Kirk orders Decker back to the Enterprise and before he can get back the planet killer shows up, preventing his own trip back to safety. It’s a great move that has real narrative consequence, something that’s sometimes absent in TOS. With Kirk trapped on the Constellation and Decker now the highest ranking officer on the Enterprise, we’ve got a captain in his right mind captaining a dead ship, and a rattled Commodore forcing his way to control of a live ship. It’s a wonderful juxtaposition, and both Shatner and Windom act the heck out of their scenes.

There’s a nice mythological angle layered on top of everything, as the planet killer is theorized to be a “doomsday machine,” a machine so powerful that it would never need to be used. The front of the ship looks like a whale shark opening its mouth to collect plankton, and there’s some really good battle sequences between the planet killer and the Enterprise, something rarely seen in TOS. The Enterprise faces destruction every other week, of course, but this time around I really felt the danger. There’s just something menacing about this slow-moving, all-powerful machine, operating without any discernible captain or crew. It just eats, and what it eats are planets.

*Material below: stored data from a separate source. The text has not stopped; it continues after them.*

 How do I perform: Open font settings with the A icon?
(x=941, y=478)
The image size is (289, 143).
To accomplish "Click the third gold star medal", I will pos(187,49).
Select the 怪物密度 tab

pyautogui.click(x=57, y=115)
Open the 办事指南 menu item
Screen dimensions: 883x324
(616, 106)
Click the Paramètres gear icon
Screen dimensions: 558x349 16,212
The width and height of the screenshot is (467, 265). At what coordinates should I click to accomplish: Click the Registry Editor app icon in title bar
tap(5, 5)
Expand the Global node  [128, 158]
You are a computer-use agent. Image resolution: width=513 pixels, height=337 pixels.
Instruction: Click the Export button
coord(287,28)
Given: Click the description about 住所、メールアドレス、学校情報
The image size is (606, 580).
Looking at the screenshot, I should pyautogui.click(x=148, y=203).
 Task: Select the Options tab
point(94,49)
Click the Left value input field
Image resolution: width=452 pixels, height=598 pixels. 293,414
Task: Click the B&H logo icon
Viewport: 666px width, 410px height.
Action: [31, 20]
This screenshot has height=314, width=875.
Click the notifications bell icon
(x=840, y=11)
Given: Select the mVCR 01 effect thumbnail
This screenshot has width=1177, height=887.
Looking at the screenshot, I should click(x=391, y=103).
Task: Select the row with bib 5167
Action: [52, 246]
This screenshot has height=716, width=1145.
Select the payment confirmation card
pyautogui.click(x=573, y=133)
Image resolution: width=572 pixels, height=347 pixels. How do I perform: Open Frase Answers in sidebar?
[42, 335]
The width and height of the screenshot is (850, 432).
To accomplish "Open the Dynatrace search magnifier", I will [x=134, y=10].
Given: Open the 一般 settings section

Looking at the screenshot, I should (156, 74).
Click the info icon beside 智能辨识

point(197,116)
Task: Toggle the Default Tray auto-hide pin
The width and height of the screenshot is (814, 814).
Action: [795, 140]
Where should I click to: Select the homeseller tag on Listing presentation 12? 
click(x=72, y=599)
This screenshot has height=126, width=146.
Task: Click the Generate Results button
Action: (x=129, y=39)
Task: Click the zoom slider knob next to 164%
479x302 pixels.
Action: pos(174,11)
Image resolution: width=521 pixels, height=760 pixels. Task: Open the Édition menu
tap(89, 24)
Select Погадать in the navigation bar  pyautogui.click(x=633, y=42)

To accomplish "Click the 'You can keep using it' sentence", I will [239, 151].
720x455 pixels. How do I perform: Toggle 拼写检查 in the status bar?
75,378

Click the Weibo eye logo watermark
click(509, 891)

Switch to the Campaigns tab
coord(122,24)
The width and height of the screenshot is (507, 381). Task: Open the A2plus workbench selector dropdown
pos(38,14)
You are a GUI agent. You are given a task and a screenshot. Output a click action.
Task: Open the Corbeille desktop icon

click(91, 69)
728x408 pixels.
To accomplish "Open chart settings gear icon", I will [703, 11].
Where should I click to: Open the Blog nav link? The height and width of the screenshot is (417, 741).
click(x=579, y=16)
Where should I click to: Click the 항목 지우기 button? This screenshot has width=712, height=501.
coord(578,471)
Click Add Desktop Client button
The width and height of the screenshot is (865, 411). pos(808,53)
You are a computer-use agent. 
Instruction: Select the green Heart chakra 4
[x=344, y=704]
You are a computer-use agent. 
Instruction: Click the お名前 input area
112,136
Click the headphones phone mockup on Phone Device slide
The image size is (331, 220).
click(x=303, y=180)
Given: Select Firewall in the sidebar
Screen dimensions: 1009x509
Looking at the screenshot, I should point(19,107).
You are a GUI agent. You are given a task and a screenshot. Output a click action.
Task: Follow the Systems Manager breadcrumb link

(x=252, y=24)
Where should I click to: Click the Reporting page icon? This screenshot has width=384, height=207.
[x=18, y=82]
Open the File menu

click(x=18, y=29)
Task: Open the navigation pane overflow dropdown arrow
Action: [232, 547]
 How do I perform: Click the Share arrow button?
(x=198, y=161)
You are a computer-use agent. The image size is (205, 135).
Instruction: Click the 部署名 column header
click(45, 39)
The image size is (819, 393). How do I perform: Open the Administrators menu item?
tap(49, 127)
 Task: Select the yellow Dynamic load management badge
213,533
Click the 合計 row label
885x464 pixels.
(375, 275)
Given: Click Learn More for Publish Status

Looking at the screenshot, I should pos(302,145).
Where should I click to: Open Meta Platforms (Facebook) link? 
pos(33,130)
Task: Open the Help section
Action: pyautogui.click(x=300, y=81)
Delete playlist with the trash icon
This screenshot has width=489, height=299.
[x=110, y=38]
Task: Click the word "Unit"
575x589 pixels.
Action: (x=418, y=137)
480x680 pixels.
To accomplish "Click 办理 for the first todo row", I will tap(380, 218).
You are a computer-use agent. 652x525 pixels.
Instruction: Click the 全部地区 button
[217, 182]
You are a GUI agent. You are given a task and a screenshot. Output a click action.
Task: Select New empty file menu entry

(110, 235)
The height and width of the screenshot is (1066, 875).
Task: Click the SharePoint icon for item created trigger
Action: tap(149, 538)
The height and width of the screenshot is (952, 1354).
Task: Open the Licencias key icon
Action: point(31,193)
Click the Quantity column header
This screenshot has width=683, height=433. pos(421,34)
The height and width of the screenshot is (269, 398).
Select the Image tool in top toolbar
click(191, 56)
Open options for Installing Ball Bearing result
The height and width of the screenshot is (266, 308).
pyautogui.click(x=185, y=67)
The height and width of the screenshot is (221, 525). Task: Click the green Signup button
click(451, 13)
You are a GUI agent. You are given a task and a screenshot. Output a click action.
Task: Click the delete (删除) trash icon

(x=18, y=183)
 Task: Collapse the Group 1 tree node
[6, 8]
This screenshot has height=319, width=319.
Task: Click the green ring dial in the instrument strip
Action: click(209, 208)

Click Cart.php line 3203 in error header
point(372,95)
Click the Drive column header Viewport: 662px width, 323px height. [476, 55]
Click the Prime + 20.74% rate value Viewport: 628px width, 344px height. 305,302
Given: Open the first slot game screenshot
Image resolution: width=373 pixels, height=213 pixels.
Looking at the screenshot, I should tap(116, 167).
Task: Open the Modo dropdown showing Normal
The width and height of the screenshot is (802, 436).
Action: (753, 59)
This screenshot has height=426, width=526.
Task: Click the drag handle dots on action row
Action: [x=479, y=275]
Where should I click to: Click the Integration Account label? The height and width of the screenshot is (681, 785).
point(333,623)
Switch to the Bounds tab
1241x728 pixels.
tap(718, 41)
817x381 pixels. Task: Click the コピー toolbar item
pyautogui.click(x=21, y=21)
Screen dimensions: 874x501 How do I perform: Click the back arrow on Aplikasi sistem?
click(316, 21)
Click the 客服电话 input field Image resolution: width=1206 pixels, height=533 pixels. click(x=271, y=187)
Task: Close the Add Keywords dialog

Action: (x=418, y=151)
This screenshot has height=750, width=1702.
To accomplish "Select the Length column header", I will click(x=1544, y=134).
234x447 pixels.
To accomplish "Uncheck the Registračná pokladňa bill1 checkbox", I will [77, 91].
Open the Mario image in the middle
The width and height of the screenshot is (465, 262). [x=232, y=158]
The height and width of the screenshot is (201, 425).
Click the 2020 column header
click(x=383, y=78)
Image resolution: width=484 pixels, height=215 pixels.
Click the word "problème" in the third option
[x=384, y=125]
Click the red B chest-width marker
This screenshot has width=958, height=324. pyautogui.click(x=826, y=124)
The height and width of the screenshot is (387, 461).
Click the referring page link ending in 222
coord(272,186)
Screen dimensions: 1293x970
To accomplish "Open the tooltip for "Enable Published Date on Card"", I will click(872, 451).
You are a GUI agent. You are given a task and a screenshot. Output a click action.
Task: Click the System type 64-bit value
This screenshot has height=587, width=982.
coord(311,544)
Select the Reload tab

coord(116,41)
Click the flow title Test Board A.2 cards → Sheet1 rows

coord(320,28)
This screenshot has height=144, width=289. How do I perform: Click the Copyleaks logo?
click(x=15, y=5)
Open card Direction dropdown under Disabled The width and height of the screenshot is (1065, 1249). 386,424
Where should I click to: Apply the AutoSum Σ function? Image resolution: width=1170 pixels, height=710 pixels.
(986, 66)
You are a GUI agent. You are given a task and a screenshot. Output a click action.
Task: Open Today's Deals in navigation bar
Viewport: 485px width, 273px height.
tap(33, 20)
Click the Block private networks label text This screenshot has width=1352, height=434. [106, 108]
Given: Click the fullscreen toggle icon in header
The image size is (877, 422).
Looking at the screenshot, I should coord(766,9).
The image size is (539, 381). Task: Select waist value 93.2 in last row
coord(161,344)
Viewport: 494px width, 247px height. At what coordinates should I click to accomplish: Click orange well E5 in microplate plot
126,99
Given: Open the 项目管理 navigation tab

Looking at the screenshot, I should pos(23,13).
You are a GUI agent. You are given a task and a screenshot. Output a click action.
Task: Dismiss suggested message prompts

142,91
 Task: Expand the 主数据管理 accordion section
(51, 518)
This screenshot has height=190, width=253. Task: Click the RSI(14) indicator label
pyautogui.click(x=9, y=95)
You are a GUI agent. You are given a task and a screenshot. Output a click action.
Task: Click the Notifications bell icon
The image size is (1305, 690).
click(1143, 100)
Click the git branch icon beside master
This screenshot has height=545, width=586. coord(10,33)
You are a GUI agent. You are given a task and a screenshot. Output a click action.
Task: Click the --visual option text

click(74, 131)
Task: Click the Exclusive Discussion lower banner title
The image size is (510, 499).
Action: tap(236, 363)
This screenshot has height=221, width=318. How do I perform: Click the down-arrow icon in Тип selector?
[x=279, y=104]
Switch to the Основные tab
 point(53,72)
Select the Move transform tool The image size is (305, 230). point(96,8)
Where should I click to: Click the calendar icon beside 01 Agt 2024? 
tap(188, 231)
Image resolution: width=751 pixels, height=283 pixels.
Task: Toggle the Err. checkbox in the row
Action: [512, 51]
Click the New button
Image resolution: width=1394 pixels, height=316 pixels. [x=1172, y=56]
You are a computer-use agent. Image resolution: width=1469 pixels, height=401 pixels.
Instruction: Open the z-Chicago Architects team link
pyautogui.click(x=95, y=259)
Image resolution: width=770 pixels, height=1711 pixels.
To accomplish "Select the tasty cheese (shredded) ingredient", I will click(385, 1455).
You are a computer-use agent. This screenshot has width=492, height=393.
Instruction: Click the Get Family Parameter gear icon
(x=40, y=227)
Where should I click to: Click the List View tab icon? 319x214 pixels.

When Decker is finally relieved of command of the Enterprise, he hops into a shuttle and drives the small craft right into the mouth of the planet killer. Sulu notices that this act slightly damages their enemy, so Kirk ends up piloting the Constellation into the maw of the massive ship, destroying it.

There’s real tension here and real questions about the role of the captain. Decker is convinced he should die for making a decision that caused his crew to perish, while Kirk thinks that’s madness. Decker’s madness, however, gives them the idea to defeat the seemingly undefeatable machine.

It’s disappointing that Uhura’s not around during the one episode where her character would have had a ton to do, but it’s a small complaint in an otherwise top-notch episode.

2 thoughts on “STAR TREK (TOS): THE DOOMSDAY MACHINE: Right Down That Things Throat!

  1. Haven’t seen this for years, but I can remember it vividly which says something. I saw it first when I was ten years old and it really sparked my imagination. It is intriguing that ‘Star Trek’ has such a mixed quality.


    • For me, it’s usually comedies that are this uneven. Dramas tend to be more consistent. You might get an abnormally bad or good episode now and then, or even an abnormal stretch if a show turns in a new direction, but this week-to-week peak to valley and back is rather unique.